---------- Given records ----------

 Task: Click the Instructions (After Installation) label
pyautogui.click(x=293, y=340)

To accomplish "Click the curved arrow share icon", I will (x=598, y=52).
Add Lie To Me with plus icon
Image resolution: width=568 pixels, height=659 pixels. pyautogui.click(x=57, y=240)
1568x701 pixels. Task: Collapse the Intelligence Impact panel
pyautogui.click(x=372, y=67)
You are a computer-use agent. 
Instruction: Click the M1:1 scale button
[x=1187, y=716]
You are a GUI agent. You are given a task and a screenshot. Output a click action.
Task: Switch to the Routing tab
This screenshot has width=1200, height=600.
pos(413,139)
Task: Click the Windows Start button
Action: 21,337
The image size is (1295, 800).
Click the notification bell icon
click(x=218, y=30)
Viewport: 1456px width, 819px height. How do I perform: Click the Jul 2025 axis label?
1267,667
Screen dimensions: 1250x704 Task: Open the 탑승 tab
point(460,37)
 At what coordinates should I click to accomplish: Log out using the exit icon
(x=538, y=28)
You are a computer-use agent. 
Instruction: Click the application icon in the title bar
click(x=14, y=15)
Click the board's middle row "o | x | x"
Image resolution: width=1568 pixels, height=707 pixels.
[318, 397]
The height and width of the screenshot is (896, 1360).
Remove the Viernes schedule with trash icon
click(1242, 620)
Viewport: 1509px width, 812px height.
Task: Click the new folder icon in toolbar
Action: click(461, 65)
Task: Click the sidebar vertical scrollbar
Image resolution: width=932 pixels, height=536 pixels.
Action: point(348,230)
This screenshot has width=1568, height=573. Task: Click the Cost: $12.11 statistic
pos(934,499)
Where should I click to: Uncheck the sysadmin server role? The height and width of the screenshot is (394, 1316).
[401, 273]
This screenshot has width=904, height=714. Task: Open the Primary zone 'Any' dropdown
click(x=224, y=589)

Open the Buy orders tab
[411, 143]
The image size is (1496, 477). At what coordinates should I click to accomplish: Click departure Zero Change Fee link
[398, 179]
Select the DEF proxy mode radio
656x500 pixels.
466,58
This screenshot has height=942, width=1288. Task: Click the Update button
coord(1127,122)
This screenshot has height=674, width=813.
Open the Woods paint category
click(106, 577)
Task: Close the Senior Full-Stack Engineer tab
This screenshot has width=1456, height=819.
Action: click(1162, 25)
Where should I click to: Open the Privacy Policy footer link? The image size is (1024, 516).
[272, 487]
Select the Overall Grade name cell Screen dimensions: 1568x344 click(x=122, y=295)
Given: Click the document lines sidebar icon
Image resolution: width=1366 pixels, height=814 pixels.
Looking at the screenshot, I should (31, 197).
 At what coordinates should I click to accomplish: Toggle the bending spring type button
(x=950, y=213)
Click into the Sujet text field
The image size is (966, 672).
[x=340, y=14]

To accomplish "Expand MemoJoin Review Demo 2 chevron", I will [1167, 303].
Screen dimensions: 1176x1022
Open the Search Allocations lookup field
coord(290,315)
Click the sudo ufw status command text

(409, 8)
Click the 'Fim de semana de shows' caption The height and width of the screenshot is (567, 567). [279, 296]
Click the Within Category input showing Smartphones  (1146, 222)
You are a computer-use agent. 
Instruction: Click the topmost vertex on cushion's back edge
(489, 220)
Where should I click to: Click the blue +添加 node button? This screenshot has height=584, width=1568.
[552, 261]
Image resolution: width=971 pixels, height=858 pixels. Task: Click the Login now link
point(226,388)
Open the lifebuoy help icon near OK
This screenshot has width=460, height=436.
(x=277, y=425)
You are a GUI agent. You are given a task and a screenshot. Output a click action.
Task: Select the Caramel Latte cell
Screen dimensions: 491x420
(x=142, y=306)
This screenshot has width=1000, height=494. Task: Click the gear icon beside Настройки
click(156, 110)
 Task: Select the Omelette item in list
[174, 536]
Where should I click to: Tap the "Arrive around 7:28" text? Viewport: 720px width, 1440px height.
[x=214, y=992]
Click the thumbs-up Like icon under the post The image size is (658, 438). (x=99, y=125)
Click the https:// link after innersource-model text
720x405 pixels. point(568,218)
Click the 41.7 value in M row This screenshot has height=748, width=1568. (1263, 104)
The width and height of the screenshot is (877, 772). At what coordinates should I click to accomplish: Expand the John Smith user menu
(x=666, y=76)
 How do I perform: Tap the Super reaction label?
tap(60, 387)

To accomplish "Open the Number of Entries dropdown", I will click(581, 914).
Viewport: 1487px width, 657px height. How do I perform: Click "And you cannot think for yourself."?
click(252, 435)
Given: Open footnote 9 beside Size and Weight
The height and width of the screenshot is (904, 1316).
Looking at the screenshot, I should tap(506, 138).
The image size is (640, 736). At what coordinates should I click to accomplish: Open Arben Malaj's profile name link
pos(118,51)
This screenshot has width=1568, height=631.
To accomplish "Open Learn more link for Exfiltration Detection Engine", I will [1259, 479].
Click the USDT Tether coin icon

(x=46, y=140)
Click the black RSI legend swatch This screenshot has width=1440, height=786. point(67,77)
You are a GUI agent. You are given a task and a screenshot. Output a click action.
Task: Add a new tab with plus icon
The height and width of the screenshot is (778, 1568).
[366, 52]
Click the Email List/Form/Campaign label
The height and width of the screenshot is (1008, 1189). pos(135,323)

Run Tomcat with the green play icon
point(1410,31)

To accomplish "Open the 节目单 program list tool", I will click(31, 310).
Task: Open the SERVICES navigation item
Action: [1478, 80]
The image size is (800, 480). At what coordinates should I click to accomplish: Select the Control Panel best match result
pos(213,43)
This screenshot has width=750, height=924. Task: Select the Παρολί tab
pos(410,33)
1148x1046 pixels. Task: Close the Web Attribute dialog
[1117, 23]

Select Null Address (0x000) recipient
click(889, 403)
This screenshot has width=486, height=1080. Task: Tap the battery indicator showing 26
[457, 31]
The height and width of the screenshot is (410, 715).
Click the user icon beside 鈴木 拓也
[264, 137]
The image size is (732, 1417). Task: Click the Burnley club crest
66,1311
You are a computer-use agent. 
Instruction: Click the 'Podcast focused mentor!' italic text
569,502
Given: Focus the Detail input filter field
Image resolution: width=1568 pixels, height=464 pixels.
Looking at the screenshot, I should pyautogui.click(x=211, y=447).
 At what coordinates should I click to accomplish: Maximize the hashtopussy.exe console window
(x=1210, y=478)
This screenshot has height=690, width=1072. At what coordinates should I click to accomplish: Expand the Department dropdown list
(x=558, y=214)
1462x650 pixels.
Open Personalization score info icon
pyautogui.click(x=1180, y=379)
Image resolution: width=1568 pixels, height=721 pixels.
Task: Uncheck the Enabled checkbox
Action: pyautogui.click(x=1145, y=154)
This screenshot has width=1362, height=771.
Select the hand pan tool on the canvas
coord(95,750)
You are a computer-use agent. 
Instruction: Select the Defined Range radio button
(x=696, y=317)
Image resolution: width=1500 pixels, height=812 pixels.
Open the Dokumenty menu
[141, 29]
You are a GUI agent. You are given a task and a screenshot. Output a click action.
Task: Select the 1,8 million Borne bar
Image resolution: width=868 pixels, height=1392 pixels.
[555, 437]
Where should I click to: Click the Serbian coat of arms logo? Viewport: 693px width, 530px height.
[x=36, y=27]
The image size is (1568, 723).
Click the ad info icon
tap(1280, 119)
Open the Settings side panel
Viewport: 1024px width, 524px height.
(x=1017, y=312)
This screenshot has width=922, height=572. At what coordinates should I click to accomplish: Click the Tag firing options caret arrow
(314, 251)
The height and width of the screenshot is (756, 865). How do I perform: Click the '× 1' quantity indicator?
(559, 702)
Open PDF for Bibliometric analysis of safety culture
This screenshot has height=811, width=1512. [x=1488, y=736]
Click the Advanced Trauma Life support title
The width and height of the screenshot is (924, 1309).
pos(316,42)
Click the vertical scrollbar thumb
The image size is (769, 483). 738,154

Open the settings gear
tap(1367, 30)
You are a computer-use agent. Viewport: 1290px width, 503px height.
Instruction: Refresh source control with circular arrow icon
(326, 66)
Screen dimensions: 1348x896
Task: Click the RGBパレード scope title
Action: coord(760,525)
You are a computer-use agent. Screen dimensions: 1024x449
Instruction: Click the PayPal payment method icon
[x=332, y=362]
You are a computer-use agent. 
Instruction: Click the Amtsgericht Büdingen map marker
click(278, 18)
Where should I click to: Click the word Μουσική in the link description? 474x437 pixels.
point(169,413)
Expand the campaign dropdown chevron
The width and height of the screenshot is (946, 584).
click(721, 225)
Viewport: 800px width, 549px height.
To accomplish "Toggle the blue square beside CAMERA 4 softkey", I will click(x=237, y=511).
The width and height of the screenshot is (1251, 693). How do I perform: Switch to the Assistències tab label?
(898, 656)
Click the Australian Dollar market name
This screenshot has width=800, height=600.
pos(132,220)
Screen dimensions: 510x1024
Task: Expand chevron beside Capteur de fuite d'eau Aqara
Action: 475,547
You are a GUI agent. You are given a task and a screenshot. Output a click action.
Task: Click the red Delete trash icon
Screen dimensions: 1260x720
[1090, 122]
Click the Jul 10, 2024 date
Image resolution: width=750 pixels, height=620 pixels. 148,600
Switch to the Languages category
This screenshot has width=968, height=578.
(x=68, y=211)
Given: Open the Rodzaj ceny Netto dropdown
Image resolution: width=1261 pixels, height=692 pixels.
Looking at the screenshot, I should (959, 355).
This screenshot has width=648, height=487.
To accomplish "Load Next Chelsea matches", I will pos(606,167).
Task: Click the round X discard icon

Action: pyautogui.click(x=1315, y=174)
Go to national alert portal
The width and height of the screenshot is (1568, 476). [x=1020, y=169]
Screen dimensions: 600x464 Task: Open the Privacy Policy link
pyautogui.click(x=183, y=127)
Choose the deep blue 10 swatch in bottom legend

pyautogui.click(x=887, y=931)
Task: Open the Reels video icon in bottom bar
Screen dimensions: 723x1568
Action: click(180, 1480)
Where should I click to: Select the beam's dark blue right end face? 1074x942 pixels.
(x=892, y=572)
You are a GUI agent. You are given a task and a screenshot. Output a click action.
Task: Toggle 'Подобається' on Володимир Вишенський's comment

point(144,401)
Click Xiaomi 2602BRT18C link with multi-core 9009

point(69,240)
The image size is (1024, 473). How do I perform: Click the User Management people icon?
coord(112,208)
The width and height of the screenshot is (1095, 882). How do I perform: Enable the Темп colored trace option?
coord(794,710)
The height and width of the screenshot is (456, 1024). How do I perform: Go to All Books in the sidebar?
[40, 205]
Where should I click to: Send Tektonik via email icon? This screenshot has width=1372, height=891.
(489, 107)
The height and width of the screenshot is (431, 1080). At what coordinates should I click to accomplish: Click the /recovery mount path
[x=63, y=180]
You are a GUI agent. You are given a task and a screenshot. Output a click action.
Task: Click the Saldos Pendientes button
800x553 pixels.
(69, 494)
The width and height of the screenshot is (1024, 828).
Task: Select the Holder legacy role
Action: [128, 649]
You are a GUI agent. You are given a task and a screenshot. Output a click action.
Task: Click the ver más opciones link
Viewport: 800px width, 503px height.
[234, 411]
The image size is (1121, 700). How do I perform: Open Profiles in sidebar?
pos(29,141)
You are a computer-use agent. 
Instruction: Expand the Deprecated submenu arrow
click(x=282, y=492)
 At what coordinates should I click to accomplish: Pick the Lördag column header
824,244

----------

• [What is needed]
Here the output must be the lines above from the line with "This screenshot has width=1000, height=494." to the line with "Click the 41.7", both included, duplicated word for word and nothing else.

• [Answer box]
This screenshot has width=1000, height=494. Task: Click the gear icon beside Настройки
click(156, 110)
 Task: Select the Omelette item in list
[174, 536]
Where should I click to: Tap the "Arrive around 7:28" text? Viewport: 720px width, 1440px height.
[x=214, y=992]
Click the thumbs-up Like icon under the post The image size is (658, 438). (x=99, y=125)
Click the https:// link after innersource-model text
720x405 pixels. point(568,218)
Click the 41.7 value in M row This screenshot has height=748, width=1568. (1263, 104)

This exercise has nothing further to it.